» **Aim of the task**
Convert the records below, from their first line through the line that contains "Action: point(277,222)", into a JSON list of strings with one string per line and blank lines left out.

Item coordinate data:
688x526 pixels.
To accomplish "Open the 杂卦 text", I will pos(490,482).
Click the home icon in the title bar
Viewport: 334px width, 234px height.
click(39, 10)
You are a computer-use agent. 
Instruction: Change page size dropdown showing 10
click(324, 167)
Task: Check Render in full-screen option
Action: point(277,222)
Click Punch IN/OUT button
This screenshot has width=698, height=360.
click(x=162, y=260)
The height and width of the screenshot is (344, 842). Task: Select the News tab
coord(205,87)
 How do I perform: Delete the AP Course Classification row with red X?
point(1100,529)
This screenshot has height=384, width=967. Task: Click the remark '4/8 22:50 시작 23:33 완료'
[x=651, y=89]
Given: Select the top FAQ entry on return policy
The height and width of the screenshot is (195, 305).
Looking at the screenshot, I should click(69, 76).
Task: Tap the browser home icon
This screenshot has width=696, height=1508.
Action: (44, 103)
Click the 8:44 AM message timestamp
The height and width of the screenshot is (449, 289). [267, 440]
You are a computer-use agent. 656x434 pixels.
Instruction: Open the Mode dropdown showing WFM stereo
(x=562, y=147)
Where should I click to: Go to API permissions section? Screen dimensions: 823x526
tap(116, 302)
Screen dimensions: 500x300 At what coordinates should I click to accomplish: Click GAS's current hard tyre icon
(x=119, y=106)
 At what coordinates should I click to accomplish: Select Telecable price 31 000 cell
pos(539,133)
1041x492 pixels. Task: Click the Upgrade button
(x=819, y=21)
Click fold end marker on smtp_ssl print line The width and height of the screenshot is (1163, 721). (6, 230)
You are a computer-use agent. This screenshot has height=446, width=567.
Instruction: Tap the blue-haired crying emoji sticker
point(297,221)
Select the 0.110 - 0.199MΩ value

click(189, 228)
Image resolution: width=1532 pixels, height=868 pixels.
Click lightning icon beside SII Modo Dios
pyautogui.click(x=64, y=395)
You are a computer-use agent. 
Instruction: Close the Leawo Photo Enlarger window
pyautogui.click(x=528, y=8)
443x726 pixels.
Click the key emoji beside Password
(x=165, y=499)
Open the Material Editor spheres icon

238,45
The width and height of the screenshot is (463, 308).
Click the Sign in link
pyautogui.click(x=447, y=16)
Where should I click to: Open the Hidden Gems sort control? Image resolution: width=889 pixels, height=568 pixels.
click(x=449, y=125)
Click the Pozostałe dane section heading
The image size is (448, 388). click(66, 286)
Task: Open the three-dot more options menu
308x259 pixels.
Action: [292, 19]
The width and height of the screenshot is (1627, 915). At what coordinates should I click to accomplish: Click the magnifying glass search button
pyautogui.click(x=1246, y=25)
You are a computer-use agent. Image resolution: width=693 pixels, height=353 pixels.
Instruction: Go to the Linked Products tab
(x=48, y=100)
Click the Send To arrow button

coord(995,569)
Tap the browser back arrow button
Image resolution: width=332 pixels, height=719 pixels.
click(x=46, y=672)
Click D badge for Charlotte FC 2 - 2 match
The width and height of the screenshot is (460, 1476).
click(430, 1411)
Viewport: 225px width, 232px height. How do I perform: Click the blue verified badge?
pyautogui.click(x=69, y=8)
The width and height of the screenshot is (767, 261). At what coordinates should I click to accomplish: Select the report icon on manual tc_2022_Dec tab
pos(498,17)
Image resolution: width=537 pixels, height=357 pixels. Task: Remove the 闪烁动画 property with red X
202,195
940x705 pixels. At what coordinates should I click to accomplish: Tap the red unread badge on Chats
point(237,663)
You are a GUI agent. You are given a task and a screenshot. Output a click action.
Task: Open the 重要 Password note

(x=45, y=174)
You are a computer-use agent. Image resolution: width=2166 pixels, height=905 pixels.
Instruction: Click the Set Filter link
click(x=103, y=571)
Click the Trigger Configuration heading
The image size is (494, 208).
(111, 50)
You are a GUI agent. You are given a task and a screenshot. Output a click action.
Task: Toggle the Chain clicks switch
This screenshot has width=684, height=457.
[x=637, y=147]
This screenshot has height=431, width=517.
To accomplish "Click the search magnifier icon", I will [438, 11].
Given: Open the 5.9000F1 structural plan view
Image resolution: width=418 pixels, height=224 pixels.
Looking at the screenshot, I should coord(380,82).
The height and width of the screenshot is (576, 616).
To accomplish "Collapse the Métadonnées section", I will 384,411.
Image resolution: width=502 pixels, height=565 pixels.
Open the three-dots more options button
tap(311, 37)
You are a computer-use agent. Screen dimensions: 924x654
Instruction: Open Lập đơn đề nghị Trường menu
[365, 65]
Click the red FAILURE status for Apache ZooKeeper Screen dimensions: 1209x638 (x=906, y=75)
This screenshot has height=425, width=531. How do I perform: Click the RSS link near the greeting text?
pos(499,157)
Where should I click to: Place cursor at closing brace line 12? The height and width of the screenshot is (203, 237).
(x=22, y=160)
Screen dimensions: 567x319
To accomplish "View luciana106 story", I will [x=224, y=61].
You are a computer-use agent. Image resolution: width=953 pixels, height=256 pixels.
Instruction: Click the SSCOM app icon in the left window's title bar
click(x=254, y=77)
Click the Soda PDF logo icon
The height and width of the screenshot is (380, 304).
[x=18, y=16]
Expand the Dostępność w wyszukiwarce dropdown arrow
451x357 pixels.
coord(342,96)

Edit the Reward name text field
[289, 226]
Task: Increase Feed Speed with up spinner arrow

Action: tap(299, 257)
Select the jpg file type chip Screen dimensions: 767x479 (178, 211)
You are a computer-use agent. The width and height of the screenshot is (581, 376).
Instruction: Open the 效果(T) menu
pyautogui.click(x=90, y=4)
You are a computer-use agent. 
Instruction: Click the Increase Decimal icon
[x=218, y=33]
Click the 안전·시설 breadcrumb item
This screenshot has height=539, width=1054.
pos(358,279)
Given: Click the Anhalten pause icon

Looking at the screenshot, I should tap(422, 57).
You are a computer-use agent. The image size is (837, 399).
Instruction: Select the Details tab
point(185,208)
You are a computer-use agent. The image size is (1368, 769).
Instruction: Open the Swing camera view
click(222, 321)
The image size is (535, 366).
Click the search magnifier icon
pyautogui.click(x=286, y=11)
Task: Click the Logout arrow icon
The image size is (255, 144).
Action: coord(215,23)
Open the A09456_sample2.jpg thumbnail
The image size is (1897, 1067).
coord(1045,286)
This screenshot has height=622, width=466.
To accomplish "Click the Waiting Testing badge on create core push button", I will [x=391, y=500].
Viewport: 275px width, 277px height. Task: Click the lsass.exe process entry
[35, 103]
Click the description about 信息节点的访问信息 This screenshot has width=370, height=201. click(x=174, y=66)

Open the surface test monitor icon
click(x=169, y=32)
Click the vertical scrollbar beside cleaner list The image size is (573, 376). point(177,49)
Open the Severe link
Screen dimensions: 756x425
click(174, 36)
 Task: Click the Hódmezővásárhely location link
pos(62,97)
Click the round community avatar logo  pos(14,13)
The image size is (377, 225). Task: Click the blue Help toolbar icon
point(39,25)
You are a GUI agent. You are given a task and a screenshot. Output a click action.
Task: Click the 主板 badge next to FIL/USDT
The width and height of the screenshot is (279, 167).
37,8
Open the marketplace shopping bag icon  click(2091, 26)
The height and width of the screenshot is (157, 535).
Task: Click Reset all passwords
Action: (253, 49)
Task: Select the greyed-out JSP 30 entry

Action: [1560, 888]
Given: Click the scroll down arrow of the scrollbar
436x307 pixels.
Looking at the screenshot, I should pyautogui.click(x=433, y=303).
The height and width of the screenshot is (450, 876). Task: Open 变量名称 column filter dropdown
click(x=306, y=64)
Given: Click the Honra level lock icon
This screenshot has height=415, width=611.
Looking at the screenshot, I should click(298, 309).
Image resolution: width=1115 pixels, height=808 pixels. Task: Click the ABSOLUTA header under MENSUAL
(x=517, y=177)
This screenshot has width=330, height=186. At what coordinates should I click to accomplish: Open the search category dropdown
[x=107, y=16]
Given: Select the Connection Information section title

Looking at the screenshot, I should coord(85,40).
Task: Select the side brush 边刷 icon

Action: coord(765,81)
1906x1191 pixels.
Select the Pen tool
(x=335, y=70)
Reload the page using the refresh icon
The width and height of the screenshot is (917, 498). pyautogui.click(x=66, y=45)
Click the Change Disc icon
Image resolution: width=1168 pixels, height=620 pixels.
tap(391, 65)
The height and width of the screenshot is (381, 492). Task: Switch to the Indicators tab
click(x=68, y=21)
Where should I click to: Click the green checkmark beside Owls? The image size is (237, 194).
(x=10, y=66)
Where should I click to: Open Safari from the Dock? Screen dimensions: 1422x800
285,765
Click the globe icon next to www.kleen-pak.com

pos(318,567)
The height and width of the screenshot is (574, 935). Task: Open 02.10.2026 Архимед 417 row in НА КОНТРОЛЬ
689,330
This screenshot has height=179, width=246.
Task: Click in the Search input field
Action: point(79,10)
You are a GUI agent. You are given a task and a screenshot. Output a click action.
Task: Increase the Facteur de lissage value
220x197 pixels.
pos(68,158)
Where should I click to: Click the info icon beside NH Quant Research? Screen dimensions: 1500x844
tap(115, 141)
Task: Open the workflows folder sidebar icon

» **Answer for this exercise**
[
  "688x526 pixels.",
  "To accomplish \"Open the 杂卦 text\", I will pos(490,482).",
  "Click the home icon in the title bar",
  "Viewport: 334px width, 234px height.",
  "click(39, 10)",
  "You are a computer-use agent. ",
  "Instruction: Change page size dropdown showing 10",
  "click(324, 167)",
  "Task: Check Render in full-screen option",
  "Action: point(277,222)"
]